• PROVIDED PASSAGE

——

Though it is not an easy movie to view.
The
questions that are raised in that movie, the questions that are
always raised in these events, are: How could we let that happen?
Where was the rest of the world? Why didn’t someone do something?
I bring
this up this morning because of a recent article I read in
Sojourners magazine, about what is going on in Darfur.
“It
came from the late Senator Paul Simon. After reflecting on the
genocide in Rwanda, he said: "If every member of the House and
Senate had received 100 letters from people back home saying we have
to do something about Rwanda, when the crisis was first developing,
then I think the response would have been different."
That's a
powerful statement. It means that we had the power to stop the
genocide in Rwanda, but that too many of us chose not to act. It
also means that we have the power now to stop the genocide in Darfur
if we do choose to act.”
Sojourners
is trying to gather 1 million signatures on postcards to be sent to
President Bush.

——

Please summarize the passage on Darfur above in two sentences.

• RECORDED DATA
——

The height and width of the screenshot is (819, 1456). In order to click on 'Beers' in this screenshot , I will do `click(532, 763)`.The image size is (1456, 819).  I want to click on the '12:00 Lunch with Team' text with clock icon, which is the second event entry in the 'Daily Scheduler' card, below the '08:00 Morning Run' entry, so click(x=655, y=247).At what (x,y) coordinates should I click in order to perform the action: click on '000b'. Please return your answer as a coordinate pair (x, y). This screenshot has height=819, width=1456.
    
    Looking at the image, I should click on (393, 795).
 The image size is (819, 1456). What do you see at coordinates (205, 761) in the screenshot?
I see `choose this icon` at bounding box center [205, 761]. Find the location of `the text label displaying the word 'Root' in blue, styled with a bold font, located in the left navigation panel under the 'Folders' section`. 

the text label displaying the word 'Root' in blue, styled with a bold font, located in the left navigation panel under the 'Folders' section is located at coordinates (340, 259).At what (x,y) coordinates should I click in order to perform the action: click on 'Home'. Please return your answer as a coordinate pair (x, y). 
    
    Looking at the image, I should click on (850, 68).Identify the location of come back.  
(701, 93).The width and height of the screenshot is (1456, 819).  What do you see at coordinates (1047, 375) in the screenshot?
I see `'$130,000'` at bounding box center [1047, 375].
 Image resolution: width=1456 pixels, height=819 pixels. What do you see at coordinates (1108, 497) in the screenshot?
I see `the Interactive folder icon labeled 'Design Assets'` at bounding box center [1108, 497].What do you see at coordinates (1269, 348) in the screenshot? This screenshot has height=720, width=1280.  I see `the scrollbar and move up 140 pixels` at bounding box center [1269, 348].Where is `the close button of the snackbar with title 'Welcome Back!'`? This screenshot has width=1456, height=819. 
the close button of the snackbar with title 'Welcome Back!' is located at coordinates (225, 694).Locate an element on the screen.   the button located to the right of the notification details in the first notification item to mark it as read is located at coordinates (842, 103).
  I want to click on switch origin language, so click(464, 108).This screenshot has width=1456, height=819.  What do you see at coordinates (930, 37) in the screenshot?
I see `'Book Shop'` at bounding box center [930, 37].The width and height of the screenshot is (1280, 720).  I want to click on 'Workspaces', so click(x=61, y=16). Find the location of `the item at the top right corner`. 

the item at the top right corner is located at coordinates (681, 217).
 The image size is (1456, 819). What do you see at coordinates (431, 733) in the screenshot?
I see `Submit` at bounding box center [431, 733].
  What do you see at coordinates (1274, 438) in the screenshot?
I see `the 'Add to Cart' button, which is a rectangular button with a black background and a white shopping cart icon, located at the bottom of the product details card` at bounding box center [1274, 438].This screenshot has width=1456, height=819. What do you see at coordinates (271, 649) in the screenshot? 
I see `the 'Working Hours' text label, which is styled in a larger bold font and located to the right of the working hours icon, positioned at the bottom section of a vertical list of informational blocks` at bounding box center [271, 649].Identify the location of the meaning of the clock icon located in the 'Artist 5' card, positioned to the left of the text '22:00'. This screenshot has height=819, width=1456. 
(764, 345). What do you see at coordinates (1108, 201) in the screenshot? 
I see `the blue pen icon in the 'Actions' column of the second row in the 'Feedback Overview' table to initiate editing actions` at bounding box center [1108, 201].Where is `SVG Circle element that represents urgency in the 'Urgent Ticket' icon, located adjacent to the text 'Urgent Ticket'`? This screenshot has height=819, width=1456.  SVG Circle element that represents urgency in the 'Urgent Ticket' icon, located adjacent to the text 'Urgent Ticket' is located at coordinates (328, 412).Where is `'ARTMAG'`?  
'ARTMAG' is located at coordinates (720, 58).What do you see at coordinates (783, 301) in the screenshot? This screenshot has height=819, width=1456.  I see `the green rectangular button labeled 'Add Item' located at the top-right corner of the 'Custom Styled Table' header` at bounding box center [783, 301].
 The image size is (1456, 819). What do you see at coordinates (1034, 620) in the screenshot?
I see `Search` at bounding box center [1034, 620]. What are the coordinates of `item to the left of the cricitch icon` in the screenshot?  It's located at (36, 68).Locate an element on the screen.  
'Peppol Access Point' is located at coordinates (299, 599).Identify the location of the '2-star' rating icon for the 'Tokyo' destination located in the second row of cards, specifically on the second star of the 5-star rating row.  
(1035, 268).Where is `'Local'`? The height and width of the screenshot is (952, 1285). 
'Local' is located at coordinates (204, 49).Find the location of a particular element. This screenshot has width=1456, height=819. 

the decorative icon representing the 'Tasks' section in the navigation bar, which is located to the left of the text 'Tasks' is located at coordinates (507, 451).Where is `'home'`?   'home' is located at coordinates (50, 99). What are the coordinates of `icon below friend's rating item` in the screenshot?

——

• FULL ANSWER
Prompted by a Sojourners magazine article on Darfur, the writer recalls that the late Senator Paul Simon, reflecting on the genocide in Rwanda, said the response would have been different if every member of the House and Senate had received 100 letters from people back home when the crisis was first developing. The article takes this to mean that too many chose not to act in Rwanda and that the genocide in Darfur can be stopped if people choose to act, and Sojourners is trying to gather 1 million postcard signatures to send to President Bush.